Task goal: In the records below, begin at the line containing "Einstellungen anzeigen (2090, 1631)" and end at the line containing "Hochwasser & Wetter (475, 45)"; quote every line in that span exactly, including both boundary lines, and no others.
Start of Material for the task
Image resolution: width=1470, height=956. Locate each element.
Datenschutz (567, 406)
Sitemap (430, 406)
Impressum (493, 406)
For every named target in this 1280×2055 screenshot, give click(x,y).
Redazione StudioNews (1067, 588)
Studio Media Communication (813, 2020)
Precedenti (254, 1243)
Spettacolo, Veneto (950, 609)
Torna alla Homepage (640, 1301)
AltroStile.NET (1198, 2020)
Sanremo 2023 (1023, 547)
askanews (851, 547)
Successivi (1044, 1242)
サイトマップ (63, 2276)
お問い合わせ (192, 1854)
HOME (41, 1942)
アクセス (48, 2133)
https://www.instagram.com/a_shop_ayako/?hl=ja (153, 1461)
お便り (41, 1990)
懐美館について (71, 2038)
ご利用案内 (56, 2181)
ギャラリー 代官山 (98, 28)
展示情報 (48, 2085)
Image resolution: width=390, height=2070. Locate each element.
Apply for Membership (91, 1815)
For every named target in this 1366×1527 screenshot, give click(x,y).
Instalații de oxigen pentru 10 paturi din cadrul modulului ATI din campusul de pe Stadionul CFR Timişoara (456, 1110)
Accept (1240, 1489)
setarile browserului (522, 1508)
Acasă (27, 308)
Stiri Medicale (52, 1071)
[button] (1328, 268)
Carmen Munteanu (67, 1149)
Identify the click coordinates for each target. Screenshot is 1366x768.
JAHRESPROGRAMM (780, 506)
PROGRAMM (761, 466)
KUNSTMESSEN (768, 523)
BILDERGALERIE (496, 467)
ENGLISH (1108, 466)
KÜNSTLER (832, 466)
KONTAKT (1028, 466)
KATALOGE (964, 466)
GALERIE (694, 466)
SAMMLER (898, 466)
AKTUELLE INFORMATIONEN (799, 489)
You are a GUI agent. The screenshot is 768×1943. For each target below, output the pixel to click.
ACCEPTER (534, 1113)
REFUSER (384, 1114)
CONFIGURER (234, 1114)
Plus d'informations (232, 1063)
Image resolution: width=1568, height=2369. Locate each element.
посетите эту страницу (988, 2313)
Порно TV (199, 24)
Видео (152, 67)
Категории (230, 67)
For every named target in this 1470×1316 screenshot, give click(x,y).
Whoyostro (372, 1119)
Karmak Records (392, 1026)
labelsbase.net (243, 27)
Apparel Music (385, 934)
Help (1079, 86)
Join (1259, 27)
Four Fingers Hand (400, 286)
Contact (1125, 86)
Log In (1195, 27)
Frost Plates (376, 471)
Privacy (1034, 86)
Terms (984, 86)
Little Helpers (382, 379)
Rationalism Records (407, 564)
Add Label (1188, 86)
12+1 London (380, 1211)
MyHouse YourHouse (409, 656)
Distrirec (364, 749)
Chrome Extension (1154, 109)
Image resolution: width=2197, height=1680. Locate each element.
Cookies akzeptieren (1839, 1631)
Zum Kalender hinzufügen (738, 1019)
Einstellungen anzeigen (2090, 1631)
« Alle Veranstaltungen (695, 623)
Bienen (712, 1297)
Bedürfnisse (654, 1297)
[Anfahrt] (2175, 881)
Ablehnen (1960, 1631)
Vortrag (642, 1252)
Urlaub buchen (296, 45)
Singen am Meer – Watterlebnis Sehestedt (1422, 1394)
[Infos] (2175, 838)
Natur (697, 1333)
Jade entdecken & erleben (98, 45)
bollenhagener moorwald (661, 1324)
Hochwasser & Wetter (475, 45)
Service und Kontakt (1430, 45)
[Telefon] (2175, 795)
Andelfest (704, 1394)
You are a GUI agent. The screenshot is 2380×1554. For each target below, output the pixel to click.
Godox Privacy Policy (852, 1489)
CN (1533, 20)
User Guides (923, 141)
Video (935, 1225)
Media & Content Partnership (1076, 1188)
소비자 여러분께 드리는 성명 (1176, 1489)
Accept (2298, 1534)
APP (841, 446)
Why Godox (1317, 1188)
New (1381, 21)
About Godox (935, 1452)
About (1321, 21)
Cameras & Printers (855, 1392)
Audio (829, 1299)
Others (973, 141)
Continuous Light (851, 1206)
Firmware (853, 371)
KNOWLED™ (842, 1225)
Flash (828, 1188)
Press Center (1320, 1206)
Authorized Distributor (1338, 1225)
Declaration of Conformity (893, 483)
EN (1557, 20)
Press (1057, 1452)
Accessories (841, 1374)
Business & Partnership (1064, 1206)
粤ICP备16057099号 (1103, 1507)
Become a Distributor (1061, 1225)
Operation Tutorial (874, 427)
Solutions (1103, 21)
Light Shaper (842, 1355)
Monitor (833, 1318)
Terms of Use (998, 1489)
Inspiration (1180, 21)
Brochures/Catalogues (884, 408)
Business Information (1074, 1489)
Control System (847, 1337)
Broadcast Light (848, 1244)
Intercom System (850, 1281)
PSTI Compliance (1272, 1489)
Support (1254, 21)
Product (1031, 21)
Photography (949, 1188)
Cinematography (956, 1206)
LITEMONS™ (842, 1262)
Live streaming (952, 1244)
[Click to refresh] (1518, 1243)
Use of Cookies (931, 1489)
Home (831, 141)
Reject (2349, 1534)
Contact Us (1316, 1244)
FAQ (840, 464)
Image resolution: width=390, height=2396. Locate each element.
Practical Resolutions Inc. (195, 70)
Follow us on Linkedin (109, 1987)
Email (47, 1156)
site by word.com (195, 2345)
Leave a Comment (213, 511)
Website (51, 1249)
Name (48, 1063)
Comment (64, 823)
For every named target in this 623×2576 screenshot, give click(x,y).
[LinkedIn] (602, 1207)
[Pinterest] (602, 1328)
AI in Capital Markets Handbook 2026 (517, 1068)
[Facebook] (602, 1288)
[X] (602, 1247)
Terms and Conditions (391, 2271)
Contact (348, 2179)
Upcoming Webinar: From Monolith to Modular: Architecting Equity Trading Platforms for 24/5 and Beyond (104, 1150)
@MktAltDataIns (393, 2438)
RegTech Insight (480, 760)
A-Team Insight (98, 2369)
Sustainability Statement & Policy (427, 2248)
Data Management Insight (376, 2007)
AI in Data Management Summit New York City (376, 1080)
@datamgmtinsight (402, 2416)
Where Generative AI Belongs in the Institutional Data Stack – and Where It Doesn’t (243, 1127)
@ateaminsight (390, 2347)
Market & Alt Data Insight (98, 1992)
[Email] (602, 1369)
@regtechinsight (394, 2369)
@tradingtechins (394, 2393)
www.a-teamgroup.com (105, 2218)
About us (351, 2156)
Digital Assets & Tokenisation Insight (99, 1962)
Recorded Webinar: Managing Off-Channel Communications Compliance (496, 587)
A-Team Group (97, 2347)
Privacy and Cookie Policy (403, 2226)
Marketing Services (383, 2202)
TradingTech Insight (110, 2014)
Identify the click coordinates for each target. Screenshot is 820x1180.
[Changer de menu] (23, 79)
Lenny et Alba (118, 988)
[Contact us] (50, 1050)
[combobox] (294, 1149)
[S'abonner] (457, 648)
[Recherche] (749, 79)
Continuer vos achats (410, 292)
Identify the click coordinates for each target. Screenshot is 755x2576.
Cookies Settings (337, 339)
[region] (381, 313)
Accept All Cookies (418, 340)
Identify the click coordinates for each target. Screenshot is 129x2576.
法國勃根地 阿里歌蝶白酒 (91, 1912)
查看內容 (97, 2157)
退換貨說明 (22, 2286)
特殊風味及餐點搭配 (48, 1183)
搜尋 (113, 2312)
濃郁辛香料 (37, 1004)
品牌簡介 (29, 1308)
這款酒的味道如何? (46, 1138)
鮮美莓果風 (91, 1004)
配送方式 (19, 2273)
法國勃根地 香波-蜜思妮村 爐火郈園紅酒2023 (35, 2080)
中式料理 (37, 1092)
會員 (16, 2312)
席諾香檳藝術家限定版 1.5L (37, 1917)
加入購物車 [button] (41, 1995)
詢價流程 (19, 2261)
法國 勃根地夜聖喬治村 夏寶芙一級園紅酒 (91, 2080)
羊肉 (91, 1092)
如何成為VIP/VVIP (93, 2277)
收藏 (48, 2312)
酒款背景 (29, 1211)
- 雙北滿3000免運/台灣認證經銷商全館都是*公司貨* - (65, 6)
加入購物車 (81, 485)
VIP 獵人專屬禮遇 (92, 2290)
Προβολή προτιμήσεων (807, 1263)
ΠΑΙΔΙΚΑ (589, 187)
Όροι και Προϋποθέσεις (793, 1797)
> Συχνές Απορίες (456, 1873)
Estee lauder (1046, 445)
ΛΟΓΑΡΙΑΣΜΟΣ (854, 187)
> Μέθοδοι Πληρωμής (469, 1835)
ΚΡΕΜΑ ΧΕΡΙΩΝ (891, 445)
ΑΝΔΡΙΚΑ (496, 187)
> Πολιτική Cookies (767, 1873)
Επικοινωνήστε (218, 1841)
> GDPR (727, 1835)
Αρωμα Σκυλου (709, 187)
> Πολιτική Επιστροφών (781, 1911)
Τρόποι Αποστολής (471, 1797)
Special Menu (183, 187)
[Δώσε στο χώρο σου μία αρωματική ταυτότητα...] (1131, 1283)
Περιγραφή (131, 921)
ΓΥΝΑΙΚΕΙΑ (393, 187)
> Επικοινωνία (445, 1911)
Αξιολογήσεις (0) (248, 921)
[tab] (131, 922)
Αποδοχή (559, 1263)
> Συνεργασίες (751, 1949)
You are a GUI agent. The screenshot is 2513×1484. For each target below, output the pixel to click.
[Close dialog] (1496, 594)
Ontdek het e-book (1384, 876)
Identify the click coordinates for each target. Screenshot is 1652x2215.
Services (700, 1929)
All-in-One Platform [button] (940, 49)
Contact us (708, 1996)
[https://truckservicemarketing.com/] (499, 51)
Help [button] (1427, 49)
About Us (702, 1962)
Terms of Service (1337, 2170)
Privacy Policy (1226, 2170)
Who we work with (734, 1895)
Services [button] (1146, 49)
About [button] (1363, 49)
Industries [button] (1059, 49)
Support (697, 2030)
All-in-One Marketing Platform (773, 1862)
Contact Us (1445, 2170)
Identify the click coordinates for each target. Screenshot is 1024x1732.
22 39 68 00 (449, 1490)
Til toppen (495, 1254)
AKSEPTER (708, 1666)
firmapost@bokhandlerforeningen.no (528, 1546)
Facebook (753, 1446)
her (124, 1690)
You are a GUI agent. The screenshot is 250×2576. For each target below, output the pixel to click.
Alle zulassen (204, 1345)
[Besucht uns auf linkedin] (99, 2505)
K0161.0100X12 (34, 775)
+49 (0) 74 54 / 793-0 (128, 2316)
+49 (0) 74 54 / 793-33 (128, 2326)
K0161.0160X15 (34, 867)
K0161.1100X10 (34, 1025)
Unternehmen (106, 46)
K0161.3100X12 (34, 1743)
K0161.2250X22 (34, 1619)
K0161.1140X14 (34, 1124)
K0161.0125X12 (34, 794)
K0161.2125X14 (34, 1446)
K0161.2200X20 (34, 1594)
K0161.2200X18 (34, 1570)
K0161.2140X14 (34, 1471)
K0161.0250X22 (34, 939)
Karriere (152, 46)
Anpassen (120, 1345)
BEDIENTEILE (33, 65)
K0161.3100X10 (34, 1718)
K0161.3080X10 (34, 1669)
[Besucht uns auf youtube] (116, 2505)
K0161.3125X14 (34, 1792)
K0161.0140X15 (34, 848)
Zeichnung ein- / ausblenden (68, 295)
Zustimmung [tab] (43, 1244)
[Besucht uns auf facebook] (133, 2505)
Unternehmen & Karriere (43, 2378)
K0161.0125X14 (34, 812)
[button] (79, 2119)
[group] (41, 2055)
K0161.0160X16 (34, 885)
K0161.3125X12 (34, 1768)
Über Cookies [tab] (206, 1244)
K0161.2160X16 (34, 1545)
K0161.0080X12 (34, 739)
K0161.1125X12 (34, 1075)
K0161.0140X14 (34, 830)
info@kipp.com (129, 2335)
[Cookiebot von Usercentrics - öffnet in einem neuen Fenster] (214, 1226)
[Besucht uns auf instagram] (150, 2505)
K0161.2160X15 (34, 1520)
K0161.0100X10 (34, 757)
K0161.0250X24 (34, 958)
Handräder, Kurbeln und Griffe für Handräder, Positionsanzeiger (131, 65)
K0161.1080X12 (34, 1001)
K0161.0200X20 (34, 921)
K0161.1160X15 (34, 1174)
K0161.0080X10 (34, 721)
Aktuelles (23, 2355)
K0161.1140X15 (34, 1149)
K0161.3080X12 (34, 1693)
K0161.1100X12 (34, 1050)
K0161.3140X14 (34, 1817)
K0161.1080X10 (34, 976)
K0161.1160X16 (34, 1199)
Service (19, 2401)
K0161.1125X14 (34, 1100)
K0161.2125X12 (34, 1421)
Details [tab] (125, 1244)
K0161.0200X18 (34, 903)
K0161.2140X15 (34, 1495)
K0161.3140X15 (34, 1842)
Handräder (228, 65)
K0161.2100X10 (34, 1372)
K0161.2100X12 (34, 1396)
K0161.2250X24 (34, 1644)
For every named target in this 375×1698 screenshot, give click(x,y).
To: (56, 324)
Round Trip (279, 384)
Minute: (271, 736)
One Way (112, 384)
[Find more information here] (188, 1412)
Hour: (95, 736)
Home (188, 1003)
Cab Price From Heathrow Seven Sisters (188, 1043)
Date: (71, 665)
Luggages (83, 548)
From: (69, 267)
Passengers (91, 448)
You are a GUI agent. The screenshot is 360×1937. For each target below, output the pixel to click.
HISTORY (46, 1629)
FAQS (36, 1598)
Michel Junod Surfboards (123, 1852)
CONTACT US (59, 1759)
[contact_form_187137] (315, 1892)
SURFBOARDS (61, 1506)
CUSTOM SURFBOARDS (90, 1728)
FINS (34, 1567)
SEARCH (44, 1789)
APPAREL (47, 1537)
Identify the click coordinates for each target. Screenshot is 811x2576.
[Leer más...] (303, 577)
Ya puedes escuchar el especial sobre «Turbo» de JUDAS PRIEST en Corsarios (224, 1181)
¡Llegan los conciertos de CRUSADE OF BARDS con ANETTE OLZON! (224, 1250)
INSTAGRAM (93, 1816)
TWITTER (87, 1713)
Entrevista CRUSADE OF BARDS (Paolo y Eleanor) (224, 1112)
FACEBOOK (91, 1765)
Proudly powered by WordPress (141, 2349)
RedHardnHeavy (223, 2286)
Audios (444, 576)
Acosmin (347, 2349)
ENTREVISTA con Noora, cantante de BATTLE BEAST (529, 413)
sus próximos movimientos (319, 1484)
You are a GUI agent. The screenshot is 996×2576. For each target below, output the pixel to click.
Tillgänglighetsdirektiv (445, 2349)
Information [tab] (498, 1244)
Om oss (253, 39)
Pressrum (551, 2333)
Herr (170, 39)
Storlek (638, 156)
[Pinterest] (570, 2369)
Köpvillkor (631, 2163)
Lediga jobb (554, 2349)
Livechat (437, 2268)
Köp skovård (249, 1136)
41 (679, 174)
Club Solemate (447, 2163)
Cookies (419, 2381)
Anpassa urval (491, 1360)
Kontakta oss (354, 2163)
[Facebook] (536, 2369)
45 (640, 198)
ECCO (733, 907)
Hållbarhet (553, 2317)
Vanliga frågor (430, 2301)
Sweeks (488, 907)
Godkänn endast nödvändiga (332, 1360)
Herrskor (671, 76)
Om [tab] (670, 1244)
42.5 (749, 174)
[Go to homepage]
End of Material for the task
Written answer:
Einstellungen anzeigen (2090, 1631)
« Alle Veranstaltungen (695, 623)
Bienen (712, 1297)
Bedürfnisse (654, 1297)
[Anfahrt] (2175, 881)
Ablehnen (1960, 1631)
Vortrag (642, 1252)
Urlaub buchen (296, 45)
Singen am Meer – Watterlebnis Sehestedt (1422, 1394)
[Infos] (2175, 838)
Natur (697, 1333)
Jade entdecken & erleben (98, 45)
bollenhagener moorwald (661, 1324)
Hochwasser & Wetter (475, 45)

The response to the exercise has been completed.